Bu koleksiyonla Konstantinopolis kendisini; Selanik, İzmit ve hatta Antakya ve İskenderiye gibi şehirlerden ayırarak Roma dünyasının hakiki yeni merkezi olduğunu ispatlayacaktı. Konstantinos ve oğlu II. Konstantios (337-361) başkentte yeni bir senato, hukuk okulları, yeni tapınaklar, hamamlar, su kemerleri vs. gibi Roma’nın temel idari ve kamu binalarını oluşturdular. Bütün bu kuruluşlarla başkent, küresel şehir tomurcuğu hâline geldi ve ana küresel şehirden miras aldığı kültürel kimliği öne çıkarmaya başladı.

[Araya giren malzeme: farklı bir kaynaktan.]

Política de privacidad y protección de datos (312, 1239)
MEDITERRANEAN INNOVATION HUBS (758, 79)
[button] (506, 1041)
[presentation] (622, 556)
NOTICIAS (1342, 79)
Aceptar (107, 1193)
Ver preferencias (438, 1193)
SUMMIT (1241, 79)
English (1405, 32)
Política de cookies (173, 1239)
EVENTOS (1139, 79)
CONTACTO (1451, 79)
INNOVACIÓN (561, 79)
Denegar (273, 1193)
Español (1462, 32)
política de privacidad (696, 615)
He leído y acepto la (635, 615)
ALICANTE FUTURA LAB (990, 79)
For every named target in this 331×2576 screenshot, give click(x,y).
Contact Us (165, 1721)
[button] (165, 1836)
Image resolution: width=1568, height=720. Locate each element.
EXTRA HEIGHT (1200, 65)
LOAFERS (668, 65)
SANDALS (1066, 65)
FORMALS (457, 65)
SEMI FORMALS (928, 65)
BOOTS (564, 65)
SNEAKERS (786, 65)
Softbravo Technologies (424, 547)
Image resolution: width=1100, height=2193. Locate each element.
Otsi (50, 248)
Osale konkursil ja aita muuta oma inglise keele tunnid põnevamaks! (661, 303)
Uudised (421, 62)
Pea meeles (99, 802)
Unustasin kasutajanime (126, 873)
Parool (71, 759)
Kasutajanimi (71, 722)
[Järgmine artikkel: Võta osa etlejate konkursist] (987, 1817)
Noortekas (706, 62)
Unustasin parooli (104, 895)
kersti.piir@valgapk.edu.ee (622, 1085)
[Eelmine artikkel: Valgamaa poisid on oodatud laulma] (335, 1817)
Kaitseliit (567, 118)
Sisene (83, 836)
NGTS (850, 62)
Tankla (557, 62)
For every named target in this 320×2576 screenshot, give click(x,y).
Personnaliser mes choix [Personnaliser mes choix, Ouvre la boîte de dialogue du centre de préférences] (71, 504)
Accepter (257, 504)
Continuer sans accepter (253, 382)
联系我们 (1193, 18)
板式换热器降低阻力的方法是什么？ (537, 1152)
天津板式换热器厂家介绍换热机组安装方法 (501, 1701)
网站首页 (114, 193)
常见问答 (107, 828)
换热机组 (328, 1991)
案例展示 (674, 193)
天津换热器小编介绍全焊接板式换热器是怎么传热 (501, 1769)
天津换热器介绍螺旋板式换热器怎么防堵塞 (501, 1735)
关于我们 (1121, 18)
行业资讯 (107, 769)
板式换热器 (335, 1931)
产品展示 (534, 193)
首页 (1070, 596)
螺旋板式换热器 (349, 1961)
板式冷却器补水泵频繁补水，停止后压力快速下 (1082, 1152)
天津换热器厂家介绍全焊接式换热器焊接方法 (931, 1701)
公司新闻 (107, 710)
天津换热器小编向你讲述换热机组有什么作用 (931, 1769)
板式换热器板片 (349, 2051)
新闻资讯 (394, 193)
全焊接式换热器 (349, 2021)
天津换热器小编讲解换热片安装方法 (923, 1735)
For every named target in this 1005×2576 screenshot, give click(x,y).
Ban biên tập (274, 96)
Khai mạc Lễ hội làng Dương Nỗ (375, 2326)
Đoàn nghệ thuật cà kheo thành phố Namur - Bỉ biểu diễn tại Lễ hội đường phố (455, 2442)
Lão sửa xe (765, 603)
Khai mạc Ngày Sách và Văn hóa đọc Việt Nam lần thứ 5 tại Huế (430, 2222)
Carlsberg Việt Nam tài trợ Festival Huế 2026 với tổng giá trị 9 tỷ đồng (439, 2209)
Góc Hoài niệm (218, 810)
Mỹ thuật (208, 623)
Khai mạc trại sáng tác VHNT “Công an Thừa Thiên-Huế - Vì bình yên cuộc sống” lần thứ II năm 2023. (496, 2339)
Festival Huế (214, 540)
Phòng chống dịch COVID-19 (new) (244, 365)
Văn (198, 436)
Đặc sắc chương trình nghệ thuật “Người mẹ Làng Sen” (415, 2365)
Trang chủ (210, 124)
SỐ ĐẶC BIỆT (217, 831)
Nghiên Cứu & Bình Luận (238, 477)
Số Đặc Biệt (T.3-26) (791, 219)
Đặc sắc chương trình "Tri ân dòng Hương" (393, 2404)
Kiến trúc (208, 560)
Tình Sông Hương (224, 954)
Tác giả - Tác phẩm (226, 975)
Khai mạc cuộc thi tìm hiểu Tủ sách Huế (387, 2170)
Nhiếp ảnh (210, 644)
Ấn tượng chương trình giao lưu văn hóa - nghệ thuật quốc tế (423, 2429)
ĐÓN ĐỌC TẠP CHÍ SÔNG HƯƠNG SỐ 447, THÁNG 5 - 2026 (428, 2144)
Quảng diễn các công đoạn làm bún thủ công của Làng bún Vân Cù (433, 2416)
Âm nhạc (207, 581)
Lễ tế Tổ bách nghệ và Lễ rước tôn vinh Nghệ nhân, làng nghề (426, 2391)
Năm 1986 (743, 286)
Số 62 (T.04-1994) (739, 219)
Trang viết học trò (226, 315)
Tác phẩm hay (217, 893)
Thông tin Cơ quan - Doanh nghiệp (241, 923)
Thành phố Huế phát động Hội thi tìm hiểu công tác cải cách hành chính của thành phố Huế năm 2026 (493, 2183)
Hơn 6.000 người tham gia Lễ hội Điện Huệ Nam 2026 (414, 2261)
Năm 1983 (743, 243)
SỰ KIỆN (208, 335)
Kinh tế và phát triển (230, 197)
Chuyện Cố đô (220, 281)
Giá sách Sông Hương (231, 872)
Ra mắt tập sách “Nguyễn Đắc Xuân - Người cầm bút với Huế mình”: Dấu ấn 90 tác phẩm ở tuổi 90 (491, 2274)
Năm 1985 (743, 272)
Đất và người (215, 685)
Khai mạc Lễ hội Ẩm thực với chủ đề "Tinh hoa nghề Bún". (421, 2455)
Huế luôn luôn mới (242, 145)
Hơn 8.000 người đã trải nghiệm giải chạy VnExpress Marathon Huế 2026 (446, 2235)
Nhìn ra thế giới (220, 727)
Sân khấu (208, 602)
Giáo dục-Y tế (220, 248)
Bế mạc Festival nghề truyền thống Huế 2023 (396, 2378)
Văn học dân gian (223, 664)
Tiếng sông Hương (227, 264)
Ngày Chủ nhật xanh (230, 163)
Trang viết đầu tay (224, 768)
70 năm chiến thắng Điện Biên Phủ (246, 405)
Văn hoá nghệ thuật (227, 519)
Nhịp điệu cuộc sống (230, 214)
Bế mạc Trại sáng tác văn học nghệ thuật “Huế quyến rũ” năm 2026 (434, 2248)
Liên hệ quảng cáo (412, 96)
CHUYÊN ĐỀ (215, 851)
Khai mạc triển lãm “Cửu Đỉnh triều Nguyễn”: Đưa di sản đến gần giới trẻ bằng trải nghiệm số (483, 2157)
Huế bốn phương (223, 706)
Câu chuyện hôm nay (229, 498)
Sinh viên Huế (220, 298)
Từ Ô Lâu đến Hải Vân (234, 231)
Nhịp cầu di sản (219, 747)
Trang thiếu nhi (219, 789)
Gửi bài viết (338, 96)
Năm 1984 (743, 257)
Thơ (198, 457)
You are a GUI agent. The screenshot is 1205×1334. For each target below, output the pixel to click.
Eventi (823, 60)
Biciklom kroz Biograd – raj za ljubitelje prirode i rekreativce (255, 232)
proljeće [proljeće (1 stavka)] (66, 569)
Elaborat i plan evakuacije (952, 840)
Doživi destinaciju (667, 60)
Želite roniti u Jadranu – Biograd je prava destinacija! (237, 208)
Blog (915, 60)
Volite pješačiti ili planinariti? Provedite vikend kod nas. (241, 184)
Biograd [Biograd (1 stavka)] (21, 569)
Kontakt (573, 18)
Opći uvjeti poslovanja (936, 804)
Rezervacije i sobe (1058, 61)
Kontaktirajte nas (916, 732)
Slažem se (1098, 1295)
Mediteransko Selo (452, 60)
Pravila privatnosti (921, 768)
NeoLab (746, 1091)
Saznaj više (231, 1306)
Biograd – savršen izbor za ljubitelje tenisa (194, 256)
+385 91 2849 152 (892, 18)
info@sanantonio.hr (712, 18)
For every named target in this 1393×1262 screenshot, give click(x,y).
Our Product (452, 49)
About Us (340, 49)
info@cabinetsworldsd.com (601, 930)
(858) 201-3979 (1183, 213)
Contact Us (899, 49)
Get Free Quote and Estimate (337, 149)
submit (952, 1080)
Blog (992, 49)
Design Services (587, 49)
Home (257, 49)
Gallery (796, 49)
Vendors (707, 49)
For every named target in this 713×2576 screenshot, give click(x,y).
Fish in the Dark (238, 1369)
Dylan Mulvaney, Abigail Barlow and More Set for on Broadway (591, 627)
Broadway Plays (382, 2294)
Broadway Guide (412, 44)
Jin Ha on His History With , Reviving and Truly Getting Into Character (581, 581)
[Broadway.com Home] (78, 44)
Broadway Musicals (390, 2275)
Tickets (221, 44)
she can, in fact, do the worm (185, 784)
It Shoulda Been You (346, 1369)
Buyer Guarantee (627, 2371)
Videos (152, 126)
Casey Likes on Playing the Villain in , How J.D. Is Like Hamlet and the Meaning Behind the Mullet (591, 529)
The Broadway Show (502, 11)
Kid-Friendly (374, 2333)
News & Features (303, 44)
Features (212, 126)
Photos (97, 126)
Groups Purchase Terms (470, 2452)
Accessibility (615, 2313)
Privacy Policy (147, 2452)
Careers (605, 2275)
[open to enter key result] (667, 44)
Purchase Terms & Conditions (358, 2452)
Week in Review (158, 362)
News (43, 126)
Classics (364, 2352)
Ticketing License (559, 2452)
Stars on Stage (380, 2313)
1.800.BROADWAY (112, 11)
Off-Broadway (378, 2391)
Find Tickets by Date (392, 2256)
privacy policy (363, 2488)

Konstantinos ve ilk zamanlar “Yeni Roma” diye adlandırılan Konstantinopolis’in eski Roma’ya göre bir avantajı da bulunuyordu. Bu, Konstantinos’un şahsen desteklediği ve himayesine aldığı Hristiyanlık ve imparatorluktaki bütün Hristiyanlara sağlanmış inanç özgürlüğüdür. Bu etmen sadece Roma dünyasını içinden birbirine bağlayan yeni bir bağ değil aynı zamanda Roma İmparatorluğu’nun dışındaki büyük toplumlara da uzanan yeni bir kültürel güçtü. Bu yüzden, Konstantinos’un Hristiyanlığa dönmesi ve bundan vazgeçmemesiyle eski Roma’nın merkezini oluşturduğu “küre”nin daha da büyüdüğünü söyleyebiliriz. Yeni Roma bu yeni kürenin başkenti hâline geldi. Konstantinopolis’i küresel şehir kabul etmenin en önemli nedenlerinden biri yeni Hristiyan imparatorluğun başkenti olarak üstlendiği kültürel ve toplumsal işlevdir. Konstantinos, şehri başkent yaptığında yeni dinin buradaki kurumlarının sağlam temellere tutunmasını sağladı. Roma ve Konstantinopolis bu yeni dinî kültürün ikiz küresel şehirleri olarak kendilerini gösterdiler. Roma İmparatorluğu’nun tek tanrılı bir dine dönmesi Akdeniz toplumunda yeni kimlik ve kültürel etkileşim boyutlarını doğurdu. Bu yeni ağ içinde kilise hiyerarşisi, manastır kurumu ve azizler kültünün toplumsal boyutları yeni ortaya çıkan kilise kuruluşunun belkemiğini oluşturdular. Eski putperest kültür yavaş yavaş değişti ve Akdeniz çevresindeki ve artık buradan daha uzak yörelerdeki topluluklarda bu tek tanrılı kültür kodunun baskın ortak kimlik hâline gelmesine seyirci kaldı.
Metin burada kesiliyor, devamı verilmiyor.